From the rows below, pick out each line that contains the string "Please" and copy those lines.

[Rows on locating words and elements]
— Start —

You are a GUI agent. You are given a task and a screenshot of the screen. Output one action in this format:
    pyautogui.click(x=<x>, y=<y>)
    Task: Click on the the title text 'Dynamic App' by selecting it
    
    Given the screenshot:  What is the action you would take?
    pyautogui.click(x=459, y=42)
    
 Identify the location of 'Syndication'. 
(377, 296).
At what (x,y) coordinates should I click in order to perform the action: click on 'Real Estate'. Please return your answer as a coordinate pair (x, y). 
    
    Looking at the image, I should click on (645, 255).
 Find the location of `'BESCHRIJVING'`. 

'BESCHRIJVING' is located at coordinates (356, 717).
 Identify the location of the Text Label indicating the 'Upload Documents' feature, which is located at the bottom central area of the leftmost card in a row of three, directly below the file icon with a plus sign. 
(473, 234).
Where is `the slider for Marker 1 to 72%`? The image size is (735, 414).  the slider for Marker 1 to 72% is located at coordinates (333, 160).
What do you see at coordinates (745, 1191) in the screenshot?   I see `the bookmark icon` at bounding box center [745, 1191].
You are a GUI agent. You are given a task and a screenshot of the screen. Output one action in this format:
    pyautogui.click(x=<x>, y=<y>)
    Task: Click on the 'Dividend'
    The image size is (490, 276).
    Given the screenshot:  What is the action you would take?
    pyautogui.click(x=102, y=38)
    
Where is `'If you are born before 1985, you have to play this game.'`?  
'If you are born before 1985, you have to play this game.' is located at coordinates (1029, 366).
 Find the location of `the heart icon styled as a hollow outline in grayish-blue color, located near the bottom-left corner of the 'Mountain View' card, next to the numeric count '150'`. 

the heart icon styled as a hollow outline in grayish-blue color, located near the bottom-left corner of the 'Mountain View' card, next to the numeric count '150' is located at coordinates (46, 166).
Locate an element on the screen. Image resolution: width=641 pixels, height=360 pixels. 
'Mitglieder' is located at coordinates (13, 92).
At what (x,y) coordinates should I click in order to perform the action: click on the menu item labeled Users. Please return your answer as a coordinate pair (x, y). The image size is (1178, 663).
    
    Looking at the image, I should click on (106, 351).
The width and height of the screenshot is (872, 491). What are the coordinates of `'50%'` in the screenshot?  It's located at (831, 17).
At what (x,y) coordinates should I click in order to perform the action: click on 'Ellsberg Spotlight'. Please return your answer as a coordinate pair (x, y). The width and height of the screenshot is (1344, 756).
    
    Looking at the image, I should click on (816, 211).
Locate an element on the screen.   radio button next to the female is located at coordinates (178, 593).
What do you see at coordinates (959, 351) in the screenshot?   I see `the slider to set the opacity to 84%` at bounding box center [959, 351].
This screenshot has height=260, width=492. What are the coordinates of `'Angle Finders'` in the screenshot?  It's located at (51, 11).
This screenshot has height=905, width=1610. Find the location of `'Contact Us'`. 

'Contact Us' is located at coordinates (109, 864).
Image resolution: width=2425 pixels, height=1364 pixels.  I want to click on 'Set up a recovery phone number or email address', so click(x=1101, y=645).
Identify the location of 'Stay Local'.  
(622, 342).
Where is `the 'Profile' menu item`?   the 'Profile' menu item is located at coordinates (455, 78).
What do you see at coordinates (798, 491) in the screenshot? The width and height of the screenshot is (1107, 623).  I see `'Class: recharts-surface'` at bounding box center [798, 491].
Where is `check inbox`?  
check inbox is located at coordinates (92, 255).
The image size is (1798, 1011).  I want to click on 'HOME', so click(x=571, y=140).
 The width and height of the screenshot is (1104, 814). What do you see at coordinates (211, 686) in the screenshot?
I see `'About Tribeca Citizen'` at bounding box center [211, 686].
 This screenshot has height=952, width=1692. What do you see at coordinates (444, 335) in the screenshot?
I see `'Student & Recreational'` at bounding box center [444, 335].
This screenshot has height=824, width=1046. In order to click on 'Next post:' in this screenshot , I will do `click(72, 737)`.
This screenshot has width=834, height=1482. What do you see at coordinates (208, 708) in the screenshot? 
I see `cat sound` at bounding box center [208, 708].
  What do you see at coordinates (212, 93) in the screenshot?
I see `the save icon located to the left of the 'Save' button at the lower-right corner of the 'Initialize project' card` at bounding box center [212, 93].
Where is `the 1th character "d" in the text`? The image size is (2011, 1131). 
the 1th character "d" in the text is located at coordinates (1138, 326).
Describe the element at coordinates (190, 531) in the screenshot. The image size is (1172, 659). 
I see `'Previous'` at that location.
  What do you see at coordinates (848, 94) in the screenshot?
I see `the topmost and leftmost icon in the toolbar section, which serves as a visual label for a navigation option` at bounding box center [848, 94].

— End —

_Exercise output:_
At what (x,y) coordinates should I click in order to perform the action: click on 'Real Estate'. Please return your answer as a coordinate pair (x, y). 
At what (x,y) coordinates should I click in order to perform the action: click on the menu item labeled Users. Please return your answer as a coordinate pair (x, y). The image size is (1178, 663).
At what (x,y) coordinates should I click in order to perform the action: click on 'Ellsberg Spotlight'. Please return your answer as a coordinate pair (x, y). The width and height of the screenshot is (1344, 756).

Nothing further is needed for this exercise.